Actually, the biggest reasons why computer games aren’t faster, prettier, or more complex are probably (who really knows?):
Game development is extremely risky, and so you either take fewer risks (deliberately simplify the game) or you go bankrupt (frequently-quote statistic that fewer than 50% of games developed for commercial release break even…)
Balancing the different aspects of a game so that e.g. all the weapons are approximately equally powerful, or e.g. so that the computer AI is challenging - but not impossible to beat, etc etc takes huge amounts of time, and even then you often don’t get it right. Someone discovers a flaw, suddenly your game is piss-easy, and people get bored really quickly
The games industry is one of the fastest-moving industries in existence, and so you can’t afford to spend a long time on one game (all the exceptions to this have been in special circumstances - Will Wright and his seven years for TheSims, id Software and their seven years for Quake (note: they were making a LOT of money from Doom most of that time) etc)
…and modern games are already VERY complex, so that completing them on time, and on a moving hardware target (even consoles refresh every 2 years or so, and games written for one console often get switched to another halfway through development) becomes very very very difficult.

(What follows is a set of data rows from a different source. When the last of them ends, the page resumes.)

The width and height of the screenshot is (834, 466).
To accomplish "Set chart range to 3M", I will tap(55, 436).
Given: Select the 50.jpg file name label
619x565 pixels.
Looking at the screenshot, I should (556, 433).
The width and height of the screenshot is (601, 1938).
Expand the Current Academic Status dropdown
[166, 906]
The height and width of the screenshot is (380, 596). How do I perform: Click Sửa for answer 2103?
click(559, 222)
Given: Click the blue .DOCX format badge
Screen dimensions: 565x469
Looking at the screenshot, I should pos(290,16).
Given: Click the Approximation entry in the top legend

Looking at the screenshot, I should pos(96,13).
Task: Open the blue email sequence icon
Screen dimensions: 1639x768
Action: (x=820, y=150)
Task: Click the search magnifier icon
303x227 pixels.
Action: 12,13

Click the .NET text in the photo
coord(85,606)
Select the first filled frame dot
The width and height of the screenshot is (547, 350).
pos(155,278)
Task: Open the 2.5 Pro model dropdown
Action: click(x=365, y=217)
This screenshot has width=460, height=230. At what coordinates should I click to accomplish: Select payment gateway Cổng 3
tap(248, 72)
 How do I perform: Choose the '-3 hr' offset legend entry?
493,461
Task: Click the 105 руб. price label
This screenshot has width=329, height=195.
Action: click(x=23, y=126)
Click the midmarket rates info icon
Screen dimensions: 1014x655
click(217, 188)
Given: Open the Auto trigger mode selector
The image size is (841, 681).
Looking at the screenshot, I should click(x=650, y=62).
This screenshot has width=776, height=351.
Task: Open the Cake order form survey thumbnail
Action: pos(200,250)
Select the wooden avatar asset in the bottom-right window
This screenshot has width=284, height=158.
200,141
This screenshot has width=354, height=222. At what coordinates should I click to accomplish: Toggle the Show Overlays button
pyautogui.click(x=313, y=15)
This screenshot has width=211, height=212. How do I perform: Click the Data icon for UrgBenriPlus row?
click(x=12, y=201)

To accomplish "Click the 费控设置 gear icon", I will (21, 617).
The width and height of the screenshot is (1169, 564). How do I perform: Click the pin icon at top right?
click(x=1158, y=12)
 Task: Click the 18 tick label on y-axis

If you ask most professional game developers, they’ll probably cite the last problem. It’s often heard something like “Lots of people have great ideas for great games; actually completing just one single game is horrendously hard”. Bear in mind that in an extremely competitive industry, “two published titles” is often the main part of a job description - the common belief is that someone who has developed and seen published a title is so comparitively rare that you can use it to filter out most unwanted candidates.
i think you need to the read the posts before mine to understand what i was talking about. It was an example of an extreme that isn’t done because its impractical.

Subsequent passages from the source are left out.